You can also compute the posterior probability that the coefficient exceeds a practically meaningful threshold. “Is there at least a 90% probability that the ROI for TV exceeds 1.0?” is a more useful question for a media planner than “Is the TV coefficient significantly different from zero?” Bayesian inference answers the first question naturally.

8. A Diagnostic Checklist

When you receive MCMC output from an Abacus model run, work through the following checks in order.

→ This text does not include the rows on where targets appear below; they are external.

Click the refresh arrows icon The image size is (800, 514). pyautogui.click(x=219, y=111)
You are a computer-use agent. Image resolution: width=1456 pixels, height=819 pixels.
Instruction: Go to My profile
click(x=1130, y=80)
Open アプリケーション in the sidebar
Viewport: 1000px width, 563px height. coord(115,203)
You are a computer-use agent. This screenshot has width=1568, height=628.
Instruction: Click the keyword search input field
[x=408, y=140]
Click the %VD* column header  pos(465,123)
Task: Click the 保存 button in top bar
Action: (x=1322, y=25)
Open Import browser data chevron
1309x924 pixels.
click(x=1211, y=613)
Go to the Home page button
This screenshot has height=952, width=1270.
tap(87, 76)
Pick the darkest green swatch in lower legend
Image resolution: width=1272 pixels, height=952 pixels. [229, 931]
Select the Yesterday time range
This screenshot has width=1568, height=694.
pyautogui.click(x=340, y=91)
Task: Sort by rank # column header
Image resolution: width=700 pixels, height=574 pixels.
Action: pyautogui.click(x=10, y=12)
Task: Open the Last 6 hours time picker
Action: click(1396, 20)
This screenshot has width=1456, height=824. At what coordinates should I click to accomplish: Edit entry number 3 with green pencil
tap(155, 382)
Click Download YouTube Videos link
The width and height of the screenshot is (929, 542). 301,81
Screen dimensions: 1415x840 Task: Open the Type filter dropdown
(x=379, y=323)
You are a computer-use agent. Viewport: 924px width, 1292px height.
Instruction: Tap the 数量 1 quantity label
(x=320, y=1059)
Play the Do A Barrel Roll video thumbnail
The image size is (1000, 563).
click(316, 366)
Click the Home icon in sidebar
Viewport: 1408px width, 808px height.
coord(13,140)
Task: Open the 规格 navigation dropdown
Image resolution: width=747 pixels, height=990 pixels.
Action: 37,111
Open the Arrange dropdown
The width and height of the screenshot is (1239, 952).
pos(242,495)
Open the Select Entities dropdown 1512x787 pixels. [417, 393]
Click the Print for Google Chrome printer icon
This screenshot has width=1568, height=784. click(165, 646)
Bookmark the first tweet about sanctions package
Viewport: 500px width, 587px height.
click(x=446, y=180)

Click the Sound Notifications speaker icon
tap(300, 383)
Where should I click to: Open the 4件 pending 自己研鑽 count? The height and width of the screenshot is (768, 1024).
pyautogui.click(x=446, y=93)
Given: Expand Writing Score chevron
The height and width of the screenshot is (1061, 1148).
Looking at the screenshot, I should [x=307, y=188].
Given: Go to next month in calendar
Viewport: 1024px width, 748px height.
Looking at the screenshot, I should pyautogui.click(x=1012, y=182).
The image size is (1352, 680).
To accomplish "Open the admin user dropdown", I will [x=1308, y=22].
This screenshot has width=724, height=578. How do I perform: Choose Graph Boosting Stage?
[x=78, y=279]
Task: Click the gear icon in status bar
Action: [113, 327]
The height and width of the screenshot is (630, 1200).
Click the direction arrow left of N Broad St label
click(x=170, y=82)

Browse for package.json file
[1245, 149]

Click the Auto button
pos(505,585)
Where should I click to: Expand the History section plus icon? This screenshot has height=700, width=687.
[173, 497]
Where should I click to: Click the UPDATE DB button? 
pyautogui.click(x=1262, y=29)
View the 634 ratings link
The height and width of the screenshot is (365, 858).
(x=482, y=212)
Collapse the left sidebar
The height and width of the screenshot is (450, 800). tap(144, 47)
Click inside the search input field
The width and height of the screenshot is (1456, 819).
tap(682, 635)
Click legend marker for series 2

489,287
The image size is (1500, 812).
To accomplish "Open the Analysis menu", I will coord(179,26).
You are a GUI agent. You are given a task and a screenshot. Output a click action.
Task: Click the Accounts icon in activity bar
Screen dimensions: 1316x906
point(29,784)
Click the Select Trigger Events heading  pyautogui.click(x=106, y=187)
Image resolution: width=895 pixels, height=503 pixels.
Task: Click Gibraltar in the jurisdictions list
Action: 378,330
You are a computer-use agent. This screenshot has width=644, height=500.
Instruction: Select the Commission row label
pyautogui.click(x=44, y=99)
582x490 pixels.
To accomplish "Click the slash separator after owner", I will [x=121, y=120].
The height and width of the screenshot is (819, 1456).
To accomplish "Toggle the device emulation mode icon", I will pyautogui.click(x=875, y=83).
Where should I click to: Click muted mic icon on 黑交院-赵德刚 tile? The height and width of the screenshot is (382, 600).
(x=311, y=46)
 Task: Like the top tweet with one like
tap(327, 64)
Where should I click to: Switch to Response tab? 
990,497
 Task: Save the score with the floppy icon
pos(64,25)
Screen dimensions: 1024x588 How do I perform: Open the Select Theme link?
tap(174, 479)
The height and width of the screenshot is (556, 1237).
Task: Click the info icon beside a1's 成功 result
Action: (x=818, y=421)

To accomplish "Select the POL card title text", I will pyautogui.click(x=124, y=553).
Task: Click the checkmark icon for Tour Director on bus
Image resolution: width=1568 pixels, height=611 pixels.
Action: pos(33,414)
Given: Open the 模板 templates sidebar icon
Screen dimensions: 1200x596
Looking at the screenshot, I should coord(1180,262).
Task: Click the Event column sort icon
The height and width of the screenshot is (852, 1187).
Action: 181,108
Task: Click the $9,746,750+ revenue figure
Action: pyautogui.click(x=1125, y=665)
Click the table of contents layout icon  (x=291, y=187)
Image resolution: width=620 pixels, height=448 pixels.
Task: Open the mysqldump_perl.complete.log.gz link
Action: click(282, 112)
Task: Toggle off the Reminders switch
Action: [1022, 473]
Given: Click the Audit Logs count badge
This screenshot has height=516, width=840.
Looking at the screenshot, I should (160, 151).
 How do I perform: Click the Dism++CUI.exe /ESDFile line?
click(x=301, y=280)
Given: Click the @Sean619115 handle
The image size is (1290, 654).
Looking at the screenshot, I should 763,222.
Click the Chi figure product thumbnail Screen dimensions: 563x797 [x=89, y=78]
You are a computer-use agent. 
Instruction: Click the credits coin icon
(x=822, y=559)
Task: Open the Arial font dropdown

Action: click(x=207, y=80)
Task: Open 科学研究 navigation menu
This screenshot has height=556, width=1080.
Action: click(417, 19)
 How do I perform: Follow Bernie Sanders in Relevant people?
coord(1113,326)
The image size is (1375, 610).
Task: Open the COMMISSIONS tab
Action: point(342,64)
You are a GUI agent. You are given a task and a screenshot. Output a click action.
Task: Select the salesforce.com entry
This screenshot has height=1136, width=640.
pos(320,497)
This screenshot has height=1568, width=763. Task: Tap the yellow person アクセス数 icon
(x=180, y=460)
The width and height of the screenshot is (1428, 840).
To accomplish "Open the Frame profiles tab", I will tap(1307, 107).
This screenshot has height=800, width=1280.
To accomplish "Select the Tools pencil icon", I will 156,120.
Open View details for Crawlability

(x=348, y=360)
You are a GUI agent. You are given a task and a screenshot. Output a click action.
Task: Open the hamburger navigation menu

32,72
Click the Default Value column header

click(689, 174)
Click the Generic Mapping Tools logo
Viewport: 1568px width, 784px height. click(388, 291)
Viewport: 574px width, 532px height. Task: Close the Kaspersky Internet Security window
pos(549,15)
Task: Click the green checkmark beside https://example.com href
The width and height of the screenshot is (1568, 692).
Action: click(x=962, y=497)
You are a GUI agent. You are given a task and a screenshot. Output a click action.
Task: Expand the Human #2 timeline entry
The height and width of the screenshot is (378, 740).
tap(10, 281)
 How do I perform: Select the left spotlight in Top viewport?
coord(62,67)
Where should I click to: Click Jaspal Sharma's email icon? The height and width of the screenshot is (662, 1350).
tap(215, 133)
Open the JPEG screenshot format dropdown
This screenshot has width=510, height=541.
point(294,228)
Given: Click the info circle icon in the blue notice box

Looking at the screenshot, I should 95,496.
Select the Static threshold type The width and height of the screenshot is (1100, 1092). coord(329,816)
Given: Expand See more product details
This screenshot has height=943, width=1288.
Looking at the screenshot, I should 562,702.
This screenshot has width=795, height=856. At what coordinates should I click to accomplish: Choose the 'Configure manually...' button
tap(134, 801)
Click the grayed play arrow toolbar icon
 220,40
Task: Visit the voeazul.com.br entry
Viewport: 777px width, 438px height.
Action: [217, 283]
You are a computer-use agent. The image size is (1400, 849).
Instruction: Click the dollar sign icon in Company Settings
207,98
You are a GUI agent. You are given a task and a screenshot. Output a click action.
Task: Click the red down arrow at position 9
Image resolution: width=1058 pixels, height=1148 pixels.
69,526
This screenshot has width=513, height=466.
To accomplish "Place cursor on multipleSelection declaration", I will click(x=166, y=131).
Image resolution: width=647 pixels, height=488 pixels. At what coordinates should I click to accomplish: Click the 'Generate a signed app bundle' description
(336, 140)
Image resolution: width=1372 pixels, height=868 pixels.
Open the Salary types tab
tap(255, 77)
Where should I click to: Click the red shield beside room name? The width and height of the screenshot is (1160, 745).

Start with R-hat. Examine R-hat for every parameter. If any R-hat exceeds 1.01, stop. The chains have not converged, and every downstream summary is unreliable. Increase tune and draws, or investigate the model parameterisation.

Next, check for divergences. If the sampler reports more than a handful of divergences, the posterior geometry is pathological. Increase target_accept to 0.95 or 0.99. If divergences persist, the model likely needs reparameterisation or simplification.

Then examine ESS. Verify that ESS-bulk and ESS-tail exceed 400 for every parameter of interest. If ESS is low despite good R-hat, the chains are highly autocorrelated. Increase the number of draws.

Now inspect trace plots. Visually confirm that each chain looks like stationary white noise and that multiple chains overlap. Look for any sticky regions, trends, or bimodality.

Finally, interpret the posteriors. Report the posterior mean or median as your point estimate, the HDI as your interval estimate, and the posterior probability of exceeding zero (or any substantive threshold) as your measure of evidential strength.

Only after all four computational diagnostics pass — R-hat, divergences, ESS, and trace plots — should you proceed to interpret the substantive results. A Bayesian model with poor diagnostics is no more trustworthy than an OLS regression with autocorrelated residuals and a Durbin-Watson statistic of 0.4. The numbers may look plausible, but they are not reliable.